* _Extracted data_
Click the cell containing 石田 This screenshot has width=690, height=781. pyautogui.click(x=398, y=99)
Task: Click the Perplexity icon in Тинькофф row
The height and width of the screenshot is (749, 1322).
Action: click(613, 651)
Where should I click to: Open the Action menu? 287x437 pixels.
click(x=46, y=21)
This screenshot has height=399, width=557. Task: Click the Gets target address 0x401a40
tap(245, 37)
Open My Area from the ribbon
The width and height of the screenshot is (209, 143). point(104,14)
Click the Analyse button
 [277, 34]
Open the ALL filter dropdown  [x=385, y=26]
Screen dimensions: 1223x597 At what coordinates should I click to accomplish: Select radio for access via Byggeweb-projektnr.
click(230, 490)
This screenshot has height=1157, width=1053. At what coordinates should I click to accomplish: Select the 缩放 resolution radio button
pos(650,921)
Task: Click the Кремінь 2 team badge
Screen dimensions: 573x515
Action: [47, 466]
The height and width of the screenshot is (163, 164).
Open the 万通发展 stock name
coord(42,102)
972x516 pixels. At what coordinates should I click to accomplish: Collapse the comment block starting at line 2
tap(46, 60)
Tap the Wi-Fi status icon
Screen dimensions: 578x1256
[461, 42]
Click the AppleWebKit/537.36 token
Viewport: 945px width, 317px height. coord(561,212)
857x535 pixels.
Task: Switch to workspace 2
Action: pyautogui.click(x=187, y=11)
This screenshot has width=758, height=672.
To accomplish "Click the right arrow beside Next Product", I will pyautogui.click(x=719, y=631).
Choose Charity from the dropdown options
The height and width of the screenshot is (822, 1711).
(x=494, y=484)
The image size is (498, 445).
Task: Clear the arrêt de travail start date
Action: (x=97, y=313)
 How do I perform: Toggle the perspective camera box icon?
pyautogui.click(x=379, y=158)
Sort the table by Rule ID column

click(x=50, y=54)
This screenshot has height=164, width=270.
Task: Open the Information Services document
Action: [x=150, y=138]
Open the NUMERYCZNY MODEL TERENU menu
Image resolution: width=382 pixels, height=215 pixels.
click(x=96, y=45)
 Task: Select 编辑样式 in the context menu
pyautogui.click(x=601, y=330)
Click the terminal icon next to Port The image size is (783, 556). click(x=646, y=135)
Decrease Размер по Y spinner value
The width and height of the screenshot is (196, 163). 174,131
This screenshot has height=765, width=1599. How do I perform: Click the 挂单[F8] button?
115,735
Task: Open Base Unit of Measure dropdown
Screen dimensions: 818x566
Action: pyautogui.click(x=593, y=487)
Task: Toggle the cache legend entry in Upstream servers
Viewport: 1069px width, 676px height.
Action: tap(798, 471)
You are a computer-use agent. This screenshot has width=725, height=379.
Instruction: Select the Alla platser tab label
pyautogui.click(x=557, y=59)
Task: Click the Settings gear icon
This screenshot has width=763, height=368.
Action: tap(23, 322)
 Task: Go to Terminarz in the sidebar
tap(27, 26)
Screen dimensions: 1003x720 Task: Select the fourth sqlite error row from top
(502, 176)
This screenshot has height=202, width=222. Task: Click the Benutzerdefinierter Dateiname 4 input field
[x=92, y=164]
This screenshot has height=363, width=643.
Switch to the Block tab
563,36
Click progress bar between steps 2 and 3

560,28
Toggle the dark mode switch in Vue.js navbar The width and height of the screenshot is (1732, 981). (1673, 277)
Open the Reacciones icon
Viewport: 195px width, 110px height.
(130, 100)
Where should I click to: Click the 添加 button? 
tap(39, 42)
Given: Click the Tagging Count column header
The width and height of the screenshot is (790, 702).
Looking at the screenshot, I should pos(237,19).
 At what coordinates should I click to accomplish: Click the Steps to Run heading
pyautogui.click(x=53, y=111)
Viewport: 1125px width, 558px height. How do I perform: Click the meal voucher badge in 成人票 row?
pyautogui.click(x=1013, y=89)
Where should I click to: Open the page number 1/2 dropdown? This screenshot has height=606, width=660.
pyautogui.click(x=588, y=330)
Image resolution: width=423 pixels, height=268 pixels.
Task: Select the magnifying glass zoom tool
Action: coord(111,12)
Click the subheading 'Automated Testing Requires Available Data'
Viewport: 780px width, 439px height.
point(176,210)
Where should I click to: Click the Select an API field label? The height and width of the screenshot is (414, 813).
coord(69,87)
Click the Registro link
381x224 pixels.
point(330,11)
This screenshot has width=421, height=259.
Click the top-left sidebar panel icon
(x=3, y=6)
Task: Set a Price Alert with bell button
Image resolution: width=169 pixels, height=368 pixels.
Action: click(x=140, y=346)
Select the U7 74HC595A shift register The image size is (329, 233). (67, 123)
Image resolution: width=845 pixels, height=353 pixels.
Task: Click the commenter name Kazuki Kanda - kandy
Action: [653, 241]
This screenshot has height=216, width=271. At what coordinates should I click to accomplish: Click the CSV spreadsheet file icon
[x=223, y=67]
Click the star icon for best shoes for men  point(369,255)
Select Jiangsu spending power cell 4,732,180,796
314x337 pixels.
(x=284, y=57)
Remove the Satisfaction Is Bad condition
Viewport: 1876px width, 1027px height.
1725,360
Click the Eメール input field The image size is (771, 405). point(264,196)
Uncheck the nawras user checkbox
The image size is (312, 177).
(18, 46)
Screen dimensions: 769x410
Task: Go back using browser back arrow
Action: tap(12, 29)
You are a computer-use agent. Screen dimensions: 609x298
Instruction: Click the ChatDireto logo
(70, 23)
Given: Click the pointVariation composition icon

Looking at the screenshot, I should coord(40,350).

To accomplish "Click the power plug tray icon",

* _Task to complete_
What lines in the data above carry "agent"? Return them all.

* _Task solution_
You are a computer-use agent. This screenshot has width=725, height=379.
You are a computer-use agent. Screen dimensions: 609x298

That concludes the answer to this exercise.